Когда Изабель отпирает дверь квартиры, Леви удивляется, не до конца разобравшись в отношениях между этими двумя. Она по-хозяйски отправляет ботинки под танкетку для обуви и, не вешая куртки, проходит вглубь квартиры. Приглашения или чего-либо ещё в свой адрес Леви не слышит, поэтому заходит. Пересилив себя, он также освобождается от своих ботинок и в белых носках ступает на чужой пол, который неизвестно когда последний раз мыли. На вешалке вещей много, но одно свободное место он всё же находит. Оставлять кожанку там не очень хочется, но приходится.

Пройдя через крохотную прихожую, Леви попадает в светлую кухню, в которой и вся стандартная кухонная гарнитура есть, и широкий обеденный стол. И светлая она не только потому, что в ней три окна, но и потому, что цвет мебели здесь либо почти чисто-белый, либо молочного дерева, только стена из красного кирпича со стороны окон — единственное большое цветное место. На первый взгляд — не свинарник. Никакой не мытой посуды, никакого плохого запаха.

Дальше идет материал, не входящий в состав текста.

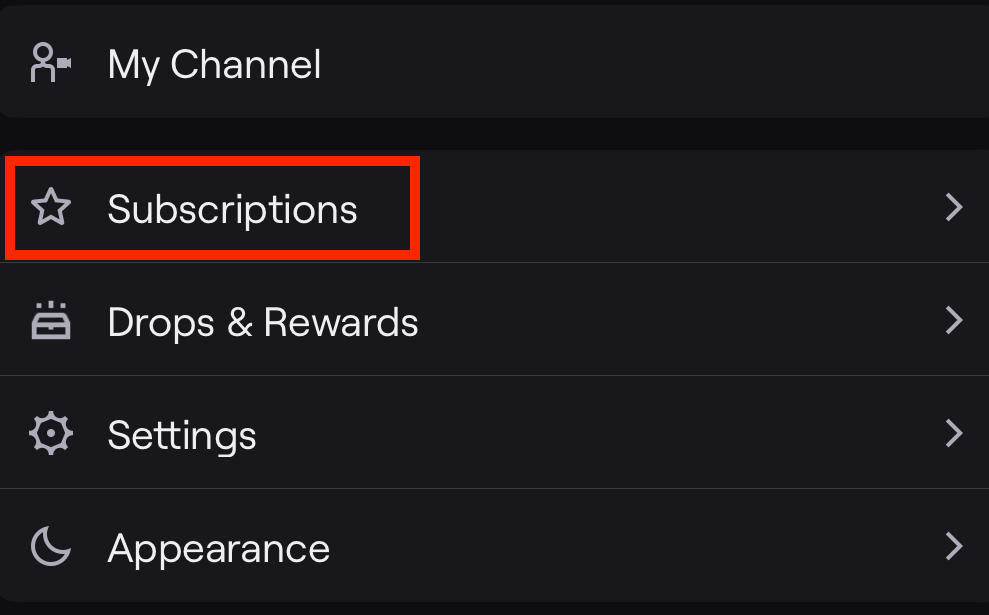Open the My Channel menu entry

(214, 62)
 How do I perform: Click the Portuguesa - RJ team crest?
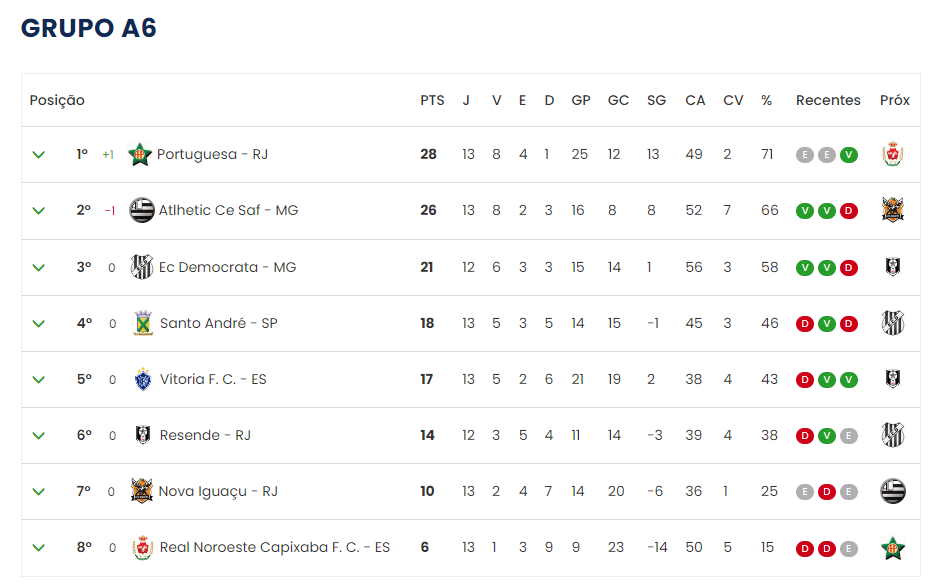pyautogui.click(x=140, y=155)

Но на носках всё же грязь оставила след.

Изабель, распахнув дверь комнаты рядом с большим искусственным цветком у стены, восторженно объявила:

— У нас гость! — И посторонилась, повиснув на двери.

Из глубины открывшейся комнаты с задёрнутыми шторами Леви встретился взглядом с Фарланом. Тот нахмурился, оторвавшись от ноутбука, и сдвинул очки на нос ниже. И как только его зрение фокусируется, он выдаёт удивлённое «О» и с лёгкой полуулыбкой продолжает:

— Рад, что решил к нам заглянуть.

— Ага, конечно, — язвит Изабель. — Он по делу. Хочет взглянуть на интервью той женщины из его команды.

— Это можно. — Фарлан снимает и откладывает очки на стол. Встаёт, оглядывается вокруг, вздыхает. — Изабель, ты не видела, куда я складывал материалы из Израиля?

— О-о-о, — тянет она, — это надолго. Вскипячу пока чайник.

Чайник у них электрический. Изабель меняет воду, ставит обратно на тумбу и жмёт на кнопку включения, вызывая нарастающие звуки бурления. Закидывает на стул куртку, верхняя половина которой растягивается на столе. А Леви так и остаётся стоять посреди кухни, оглядываясь вокруг, пока Изабель не манит за собой. Ещё раз взглянув на роящегося в ящиках Фарлана, Леви неохотно шагает вслед за ней.

Как только дверь распахивается, становится сразу понятно, что, скорее всего, это комната подростка, комната Изабель. Хотя с современной молодёжью он сталкивался не так уж и часто, но кучи подушек на кровати в углу и завешанные белые стены какими-то фотографиями, плакатами и гирляндой подтверждали стереотипы. Изабель снова машет ему, подгоняя, и скрывается за проходом.

Когда Леви переступает порог, то его внимание сразу же привлекает клетка на стене, над которой склонилась Изабель.

— Надо же, твой воробей жив. Я уж думал, ты со своими выходками доведёшь его до смерти.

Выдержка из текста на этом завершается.